No fundo, a minha pergunta é se, do ponto de vista técnico, existe uma diferença na carga da palavra quando usada por um brasileiro ou um português. Se, no fundo, se estão a dirigir a um ser superior de forma diferente (um com mais respeito e o outro com menos) quando usam o mesmo pronome.

Também se existe alguma norma/protocolo/boa prática "oficial" para estas situações como orações religiosas, etc.

Obrigado.<...

Resposta:

Não posso confirmar o uso de vós e respectivos possessivos na história mais recente do texto bíblico em português europeu. É certo que nessa variedade ela ocorre na oração conhecida por padre-nosso ou pai-nosso («Pai nosso que estais nos céus...). Verifico que, em edições recentes da Bíblia ou dos Evangelhos, é tu a forma de tratamento por quem se dirige a Deus, como acontece em duas versões do Cântico de Simeão, contido no Evangelho de São Lucas (Lucas 2, 29-32):

(1) «Agora, Senhor, segundo a tua palavra,/ deixarás ir em paz o teu servo,/ porque meus olhos viram a Salvação/ que ofereceste a todos os povos,/ Luz para se revelar às nações/ e glória de Israel, teu povo» (Bíblia Sagrada, Lisboa/Fátima, Difusora Bíblica/Franciscanos Capuchinhos, 5.ª edição, 2008).

(2) «Agora, Senhor, podes despedir o Teu servo/ em paz segundo a Tua palavra,/ porque viram os meus olhos a Salvação/ que preparaste ao alcance de todos os povos:/ luz, para se revelar aos pagãos/ e glória de Israel, Teu povo» (Bíblia Sagrada – Santos Evangelhos, Braga, Edições Theologica, 1994).

Que na primeira tradução portuguesa dos Evangelhos, datada do século XVII, se empregue também tu parece-me indicar que, no discurso bíblico, esta forma de tratamento é mais antiga em português do que vós.
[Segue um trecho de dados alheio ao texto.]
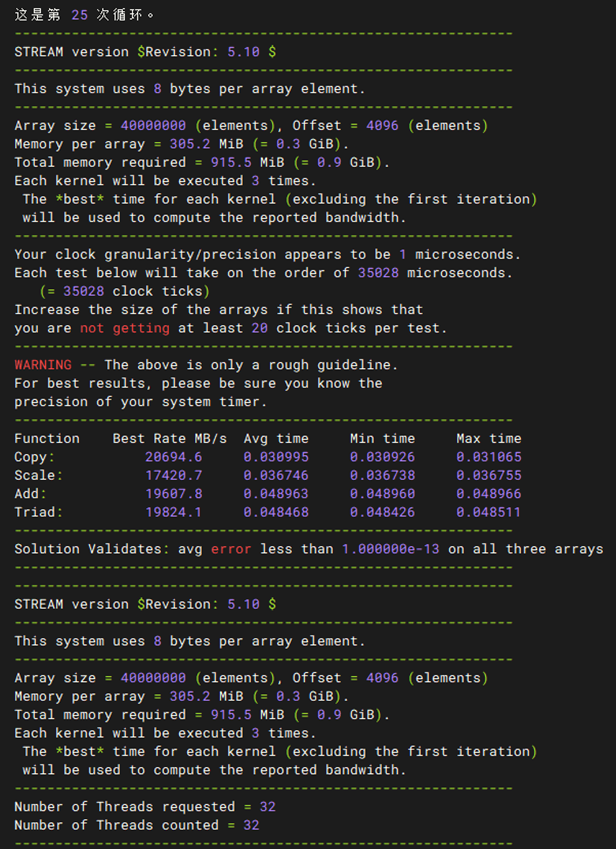Click the Triad best rate value 19824.1

(174, 512)
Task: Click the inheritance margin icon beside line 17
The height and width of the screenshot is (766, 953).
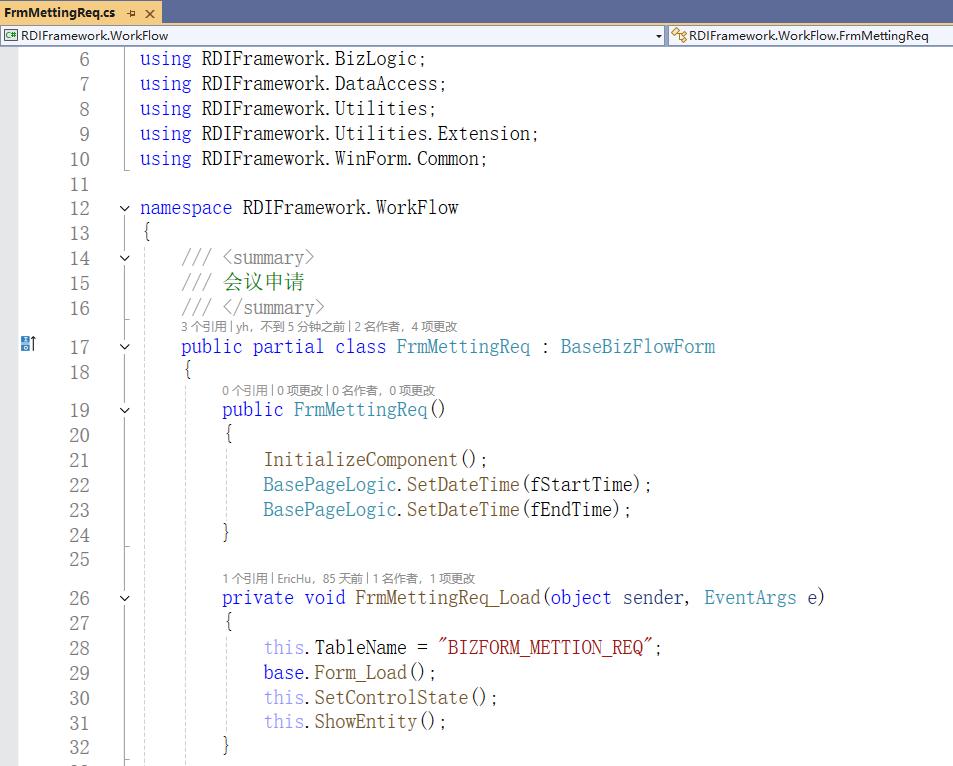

No entanto, o vós, por exprimir reverência — a que se deve à majestade de rei e imperadores — fez tradição, pelo menos em Portugal, de tal maneira, que, na edição da Difusora Bíblica/Franciscanos Capuchinhos (a chamada «Bíblia dos Capuchinhos»), se classifica a opção pela forma tu como uma novidade da 1.ª edição:

«Naturalmente, a Bíblia é a mesma, no que se refere aos textos originais; mas tudo o resto era novo: [...] as c...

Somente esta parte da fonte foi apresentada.